START SOURCE INFORMATION

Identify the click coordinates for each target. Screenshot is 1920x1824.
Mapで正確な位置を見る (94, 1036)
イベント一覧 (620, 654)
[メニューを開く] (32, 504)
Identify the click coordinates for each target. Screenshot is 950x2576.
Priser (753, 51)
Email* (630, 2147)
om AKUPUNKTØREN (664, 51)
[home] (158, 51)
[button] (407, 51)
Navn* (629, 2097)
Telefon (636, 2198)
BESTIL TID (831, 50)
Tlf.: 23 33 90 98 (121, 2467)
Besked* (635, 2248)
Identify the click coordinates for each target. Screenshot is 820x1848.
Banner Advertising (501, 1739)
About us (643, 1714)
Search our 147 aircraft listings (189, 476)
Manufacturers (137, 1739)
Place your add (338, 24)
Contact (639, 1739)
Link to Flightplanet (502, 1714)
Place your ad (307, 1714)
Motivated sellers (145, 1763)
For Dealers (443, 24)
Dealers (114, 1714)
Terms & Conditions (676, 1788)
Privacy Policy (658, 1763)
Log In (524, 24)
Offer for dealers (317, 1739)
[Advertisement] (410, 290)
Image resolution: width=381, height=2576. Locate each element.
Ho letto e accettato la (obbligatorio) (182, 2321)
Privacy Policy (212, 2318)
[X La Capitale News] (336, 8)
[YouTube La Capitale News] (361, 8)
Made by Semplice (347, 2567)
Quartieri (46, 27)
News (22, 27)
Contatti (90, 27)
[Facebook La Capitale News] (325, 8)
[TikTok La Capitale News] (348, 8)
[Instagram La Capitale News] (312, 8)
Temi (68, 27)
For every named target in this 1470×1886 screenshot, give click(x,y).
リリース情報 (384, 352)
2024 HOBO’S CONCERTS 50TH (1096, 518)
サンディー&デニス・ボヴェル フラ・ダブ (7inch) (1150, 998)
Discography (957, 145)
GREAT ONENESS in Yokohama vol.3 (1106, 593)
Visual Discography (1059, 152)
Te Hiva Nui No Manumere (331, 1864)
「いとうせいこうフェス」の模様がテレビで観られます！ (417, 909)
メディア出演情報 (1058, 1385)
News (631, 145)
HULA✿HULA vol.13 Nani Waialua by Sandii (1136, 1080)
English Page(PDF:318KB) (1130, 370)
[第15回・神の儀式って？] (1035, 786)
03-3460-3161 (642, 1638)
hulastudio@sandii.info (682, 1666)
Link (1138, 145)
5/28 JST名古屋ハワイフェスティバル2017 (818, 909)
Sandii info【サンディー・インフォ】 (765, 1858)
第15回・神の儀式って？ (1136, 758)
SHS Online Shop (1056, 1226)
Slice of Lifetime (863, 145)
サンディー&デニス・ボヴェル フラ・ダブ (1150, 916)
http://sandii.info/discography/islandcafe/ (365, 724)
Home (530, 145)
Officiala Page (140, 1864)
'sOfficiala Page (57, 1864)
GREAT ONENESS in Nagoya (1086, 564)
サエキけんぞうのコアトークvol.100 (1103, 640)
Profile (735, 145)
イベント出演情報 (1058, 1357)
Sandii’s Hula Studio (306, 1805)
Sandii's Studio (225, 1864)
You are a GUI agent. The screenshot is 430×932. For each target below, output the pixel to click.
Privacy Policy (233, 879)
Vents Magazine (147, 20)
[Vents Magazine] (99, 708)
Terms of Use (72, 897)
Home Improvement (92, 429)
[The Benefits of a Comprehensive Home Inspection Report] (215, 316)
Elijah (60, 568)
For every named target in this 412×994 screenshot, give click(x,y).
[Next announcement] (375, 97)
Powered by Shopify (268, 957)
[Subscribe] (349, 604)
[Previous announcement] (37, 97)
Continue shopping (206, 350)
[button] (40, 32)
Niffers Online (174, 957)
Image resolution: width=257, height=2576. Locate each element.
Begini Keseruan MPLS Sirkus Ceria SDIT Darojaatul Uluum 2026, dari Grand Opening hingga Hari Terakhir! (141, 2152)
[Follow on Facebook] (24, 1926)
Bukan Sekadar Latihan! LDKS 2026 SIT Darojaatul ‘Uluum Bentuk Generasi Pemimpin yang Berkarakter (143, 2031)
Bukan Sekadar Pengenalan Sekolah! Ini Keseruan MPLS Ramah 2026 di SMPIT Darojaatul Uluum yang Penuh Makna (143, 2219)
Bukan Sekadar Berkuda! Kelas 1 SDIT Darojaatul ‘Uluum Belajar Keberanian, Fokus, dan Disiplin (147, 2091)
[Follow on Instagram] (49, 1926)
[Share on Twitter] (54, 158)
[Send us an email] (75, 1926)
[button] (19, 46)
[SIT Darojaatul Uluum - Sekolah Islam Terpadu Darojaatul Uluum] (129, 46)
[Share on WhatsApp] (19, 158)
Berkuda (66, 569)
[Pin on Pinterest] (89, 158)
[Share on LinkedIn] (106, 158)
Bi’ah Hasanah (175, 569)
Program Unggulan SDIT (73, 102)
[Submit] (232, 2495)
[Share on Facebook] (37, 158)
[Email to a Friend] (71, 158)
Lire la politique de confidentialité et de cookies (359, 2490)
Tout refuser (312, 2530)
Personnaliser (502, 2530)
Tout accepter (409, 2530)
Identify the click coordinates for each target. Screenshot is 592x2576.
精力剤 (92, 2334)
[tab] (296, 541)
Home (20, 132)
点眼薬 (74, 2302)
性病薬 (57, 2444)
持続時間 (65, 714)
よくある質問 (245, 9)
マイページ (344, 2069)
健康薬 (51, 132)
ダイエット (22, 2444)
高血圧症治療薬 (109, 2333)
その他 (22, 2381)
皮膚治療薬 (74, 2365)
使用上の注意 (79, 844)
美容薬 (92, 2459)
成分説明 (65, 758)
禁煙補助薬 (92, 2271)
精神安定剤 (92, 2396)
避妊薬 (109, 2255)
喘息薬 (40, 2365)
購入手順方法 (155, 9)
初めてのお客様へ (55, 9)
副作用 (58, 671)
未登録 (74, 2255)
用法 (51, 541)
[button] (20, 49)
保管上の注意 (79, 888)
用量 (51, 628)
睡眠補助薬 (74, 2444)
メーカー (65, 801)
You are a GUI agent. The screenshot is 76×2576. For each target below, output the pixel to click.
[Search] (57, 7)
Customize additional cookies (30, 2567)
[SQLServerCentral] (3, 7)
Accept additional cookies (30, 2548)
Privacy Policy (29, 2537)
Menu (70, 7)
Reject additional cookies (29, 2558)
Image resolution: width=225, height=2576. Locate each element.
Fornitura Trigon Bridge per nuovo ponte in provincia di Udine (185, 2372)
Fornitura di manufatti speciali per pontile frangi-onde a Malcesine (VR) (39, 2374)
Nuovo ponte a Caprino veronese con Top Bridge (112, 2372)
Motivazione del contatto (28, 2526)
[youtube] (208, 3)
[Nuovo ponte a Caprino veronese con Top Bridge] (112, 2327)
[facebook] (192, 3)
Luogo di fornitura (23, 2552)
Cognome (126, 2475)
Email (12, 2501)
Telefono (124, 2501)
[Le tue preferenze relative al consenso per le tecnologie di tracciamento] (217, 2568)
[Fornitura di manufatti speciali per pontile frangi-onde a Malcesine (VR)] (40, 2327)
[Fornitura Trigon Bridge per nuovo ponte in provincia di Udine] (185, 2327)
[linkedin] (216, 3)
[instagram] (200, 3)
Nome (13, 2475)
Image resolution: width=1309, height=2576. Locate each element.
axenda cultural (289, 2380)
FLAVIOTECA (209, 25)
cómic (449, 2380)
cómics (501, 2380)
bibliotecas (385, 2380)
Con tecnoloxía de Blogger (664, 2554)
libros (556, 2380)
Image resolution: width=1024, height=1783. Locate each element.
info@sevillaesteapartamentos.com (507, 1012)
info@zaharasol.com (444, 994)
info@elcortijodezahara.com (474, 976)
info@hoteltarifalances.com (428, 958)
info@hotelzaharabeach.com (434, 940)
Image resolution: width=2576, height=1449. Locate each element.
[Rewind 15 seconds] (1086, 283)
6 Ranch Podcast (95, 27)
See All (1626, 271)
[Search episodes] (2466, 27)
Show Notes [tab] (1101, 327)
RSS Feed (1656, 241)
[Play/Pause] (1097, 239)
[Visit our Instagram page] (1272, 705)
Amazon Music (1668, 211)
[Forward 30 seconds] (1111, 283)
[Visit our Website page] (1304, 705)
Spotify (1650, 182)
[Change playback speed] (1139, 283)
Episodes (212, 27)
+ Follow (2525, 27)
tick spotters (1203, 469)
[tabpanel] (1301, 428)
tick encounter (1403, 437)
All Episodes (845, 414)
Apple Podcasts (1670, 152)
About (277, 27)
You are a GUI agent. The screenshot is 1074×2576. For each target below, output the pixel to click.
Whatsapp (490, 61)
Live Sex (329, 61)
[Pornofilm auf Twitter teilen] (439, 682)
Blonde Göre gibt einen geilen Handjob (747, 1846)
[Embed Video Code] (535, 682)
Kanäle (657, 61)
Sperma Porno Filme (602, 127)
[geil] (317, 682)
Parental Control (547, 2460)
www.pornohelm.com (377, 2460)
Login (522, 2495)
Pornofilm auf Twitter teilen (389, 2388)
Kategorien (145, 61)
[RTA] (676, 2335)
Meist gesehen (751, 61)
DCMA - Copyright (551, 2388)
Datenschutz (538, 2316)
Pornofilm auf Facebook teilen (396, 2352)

END SOURCE INFORMATION

TASK REQUIREMENTS
Nothing but an exact copy of the lines from the first one above through the line holding "03-3460-3161 (642, 1638)" should be returned.

OUTPUT OF THE EXERCISE
Identify the click coordinates for each target. Screenshot is 1920x1824.
Mapで正確な位置を見る (94, 1036)
イベント一覧 (620, 654)
[メニューを開く] (32, 504)
Identify the click coordinates for each target. Screenshot is 950x2576.
Priser (753, 51)
Email* (630, 2147)
om AKUPUNKTØREN (664, 51)
[home] (158, 51)
[button] (407, 51)
Navn* (629, 2097)
Telefon (636, 2198)
BESTIL TID (831, 50)
Tlf.: 23 33 90 98 (121, 2467)
Besked* (635, 2248)
Identify the click coordinates for each target. Screenshot is 820x1848.
Banner Advertising (501, 1739)
About us (643, 1714)
Search our 147 aircraft listings (189, 476)
Manufacturers (137, 1739)
Place your add (338, 24)
Contact (639, 1739)
Link to Flightplanet (502, 1714)
Place your ad (307, 1714)
Motivated sellers (145, 1763)
For Dealers (443, 24)
Dealers (114, 1714)
Terms & Conditions (676, 1788)
Privacy Policy (658, 1763)
Log In (524, 24)
Offer for dealers (317, 1739)
[Advertisement] (410, 290)
Image resolution: width=381, height=2576. Locate each element.
Ho letto e accettato la (obbligatorio) (182, 2321)
Privacy Policy (212, 2318)
[X La Capitale News] (336, 8)
[YouTube La Capitale News] (361, 8)
Made by Semplice (347, 2567)
Quartieri (46, 27)
News (22, 27)
Contatti (90, 27)
[Facebook La Capitale News] (325, 8)
[TikTok La Capitale News] (348, 8)
[Instagram La Capitale News] (312, 8)
Temi (68, 27)
For every named target in this 1470×1886 screenshot, give click(x,y).
リリース情報 (384, 352)
2024 HOBO’S CONCERTS 50TH (1096, 518)
サンディー&デニス・ボヴェル フラ・ダブ (7inch) (1150, 998)
Discography (957, 145)
GREAT ONENESS in Yokohama vol.3 (1106, 593)
Visual Discography (1059, 152)
Te Hiva Nui No Manumere (331, 1864)
「いとうせいこうフェス」の模様がテレビで観られます！ (417, 909)
メディア出演情報 (1058, 1385)
News (631, 145)
HULA✿HULA vol.13 Nani Waialua by Sandii (1136, 1080)
English Page(PDF:318KB) (1130, 370)
[第15回・神の儀式って？] (1035, 786)
03-3460-3161 (642, 1638)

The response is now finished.